FrankChen021 commented on code in PR #19460:
URL: https://github.com/apache/druid/pull/19460#discussion_r3241280810
##########
processing/src/main/java/org/apache/druid/segment/QueryableIndexCursorFactory.java:
##########
@@ -110,9 +143,328 @@ public List<AggregatorFactory>
getAggregatorsForPreAggregated()
};
}
+ private CursorHolder makeClusteredCursorHolder(CursorBuildSpec spec,
ClusteredValueGroupsBaseTableSchema clusterSummary)
+ {
+ final List<TableClusterGroupSpec> matching =
Projections.pruneClusterGroups(
+ new ArrayList<>(index.getClusterGroupSchemas()),
+ spec.getFilter(),
+ spec.getVirtualColumns()
+ );
+
+ if (matching.isEmpty()) {
+ return EmptyClusteredCursorHolder.INSTANCE;
+ }
+
+ if (matching.size() == 1) {
+ return makeSingleGroupClusteredCursorHolder(spec, matching.get(0));
+ }
+ return makeMultiGroupClusteredCursorHolder(spec, matching);
+ }
+
+ private CursorHolder makeSingleGroupClusteredCursorHolder(
+ CursorBuildSpec spec,
+ TableClusterGroupSpec valueGroup
+ )
+ {
+ final QueryableIndex groupIndex =
index.getClusterGroupQueryableIndex(valueGroup);
+ if (groupIndex == null) {
+ throw DruidException.defensive(
+ "No cluster-group sub-index resolvable for clustering values "

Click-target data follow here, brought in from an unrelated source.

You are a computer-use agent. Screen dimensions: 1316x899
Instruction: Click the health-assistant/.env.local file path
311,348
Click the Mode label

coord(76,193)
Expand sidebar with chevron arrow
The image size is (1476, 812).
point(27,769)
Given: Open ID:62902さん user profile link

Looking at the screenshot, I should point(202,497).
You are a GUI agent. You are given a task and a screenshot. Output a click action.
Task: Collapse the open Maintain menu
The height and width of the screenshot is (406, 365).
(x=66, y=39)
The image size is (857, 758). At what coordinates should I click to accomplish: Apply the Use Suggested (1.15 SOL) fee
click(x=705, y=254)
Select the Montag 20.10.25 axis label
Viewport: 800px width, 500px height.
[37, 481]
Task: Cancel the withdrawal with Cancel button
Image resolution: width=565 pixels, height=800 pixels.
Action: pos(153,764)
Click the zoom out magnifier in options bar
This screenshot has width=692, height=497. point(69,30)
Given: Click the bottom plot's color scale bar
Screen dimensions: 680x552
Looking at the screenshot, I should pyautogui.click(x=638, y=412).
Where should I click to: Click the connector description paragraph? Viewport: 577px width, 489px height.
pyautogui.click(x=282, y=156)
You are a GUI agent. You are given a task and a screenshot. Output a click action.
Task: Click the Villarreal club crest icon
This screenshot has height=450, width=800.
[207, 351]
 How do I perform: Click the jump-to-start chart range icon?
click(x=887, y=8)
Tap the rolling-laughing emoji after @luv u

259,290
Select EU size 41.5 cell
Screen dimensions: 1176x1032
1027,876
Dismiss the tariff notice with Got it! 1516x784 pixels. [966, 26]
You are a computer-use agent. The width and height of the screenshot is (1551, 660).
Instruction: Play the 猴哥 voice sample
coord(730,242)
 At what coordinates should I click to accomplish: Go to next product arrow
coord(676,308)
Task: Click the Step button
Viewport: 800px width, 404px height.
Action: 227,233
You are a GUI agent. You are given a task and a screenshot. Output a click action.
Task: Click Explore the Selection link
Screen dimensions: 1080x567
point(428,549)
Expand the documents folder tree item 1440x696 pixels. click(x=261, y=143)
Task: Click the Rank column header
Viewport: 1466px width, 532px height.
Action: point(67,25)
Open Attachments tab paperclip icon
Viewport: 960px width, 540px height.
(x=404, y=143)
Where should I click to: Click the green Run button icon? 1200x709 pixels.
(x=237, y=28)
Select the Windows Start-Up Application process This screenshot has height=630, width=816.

+ + Arrays.toString(valueGroup.lookupClusteringValues())
+ );
+ }
+
+ return new QueryableIndexCursorHolder(
Review Comment:
[P1] Cluster-column filters are reapplied against sub-indexes that do not
contain them
After pruneClusterGroups keeps a matching group, the original
CursorBuildSpec is passed unchanged into a QueryableIndexCursorHolder for the
group sub-index. That sub-index intentionally does not contain the clustering
columns, so EqualityFilter.getBitmapColumnIndex sees a missing column and
builds an exact all-false/all-unknown bitmap before the
ClusteringColumnSelectorFactory wrapper can provide the constant value to a
matcher. Queries such as tenant = 'acme' therefore prune to the acme group and
then scan zero rows. The multi-group supplier path repeats the same pattern, so
clustering predicates need to be stripped/residualized after pruning or the
group holder needs a cluster-aware ColumnIndexSelector/filter-bundle path.
##########
processing/src/main/java/org/apache/druid/segment/projections/Projections.java:
##########
@@ -530,6 +548,241 @@ public static String
getProjectionSegmentInternalFilePrefix(ProjectionSchema pro
return projectionSchema.getName() + "/";
}
+ /**
+ * Check whether {@code type} is an allowed cluster group clustering-column
type. Clustering is restricted to the
+ * primitive scalar types: {@link ValueType#STRING}, {@link ValueType#LONG},
{@link ValueType#DOUBLE},
+ * {@link ValueType#FLOAT}. Complex and array types are rejected.
+ */
+ public static boolean isAllowedClusteringType(@Nullable ColumnType type)
+ {
+ return type != null && type.anyOf(ValueType.STRING, ValueType.LONG,
ValueType.DOUBLE, ValueType.FLOAT);
+ }
+
+ /**
+ * Segment internal file prefix + column for a cluster group's per-group
column data:
+ * {@code __base$<id0>_<id1>...<idK>/<column>}
+ */
+ public static String getClusterGroupSegmentInternalFileName(List<Integer>
clusteringValueIds, String column)
+ {
+ return getClusterGroupSegmentInternalFilePrefix(clusteringValueIds) +
column;
+ }
+
+ public static String getClusterGroupSegmentInternalFilePrefix(List<Integer>
clusteringValueIds)
+ {
+ if (clusteringValueIds == null || clusteringValueIds.isEmpty()) {
+ throw DruidException.defensive("clusteringValueIds must not be null or
empty");
+ }
+ final StringBuilder sb = new StringBuilder(CLUSTER_GROUP_PREFIX);
+ for (int i = 0; i < clusteringValueIds.size(); i++) {
+ if (i > 0) {
+ sb.append('_');
+ }
+ sb.append(clusteringValueIds.get(i));
+ }
+ sb.append('/');
+ return sb.toString();
+ }
+
+ /**
+ * Returns the subset of {@code groups} that a query filter can't rule out
from clustering values alone.
+ * Filters not referencing any clustering column are conservatively retained
for every group.
+ */
+ public static List<TableClusterGroupSpec> pruneClusterGroups(
+ List<TableClusterGroupSpec> groups,
+ @Nullable Filter filter,
+ @Nullable VirtualColumns queryVirtualColumns
+ )
+ {
+ if (filter == null || groups.isEmpty()) {
+ return groups;
+ }
+ final VirtualColumns queryVcs = queryVirtualColumns == null ?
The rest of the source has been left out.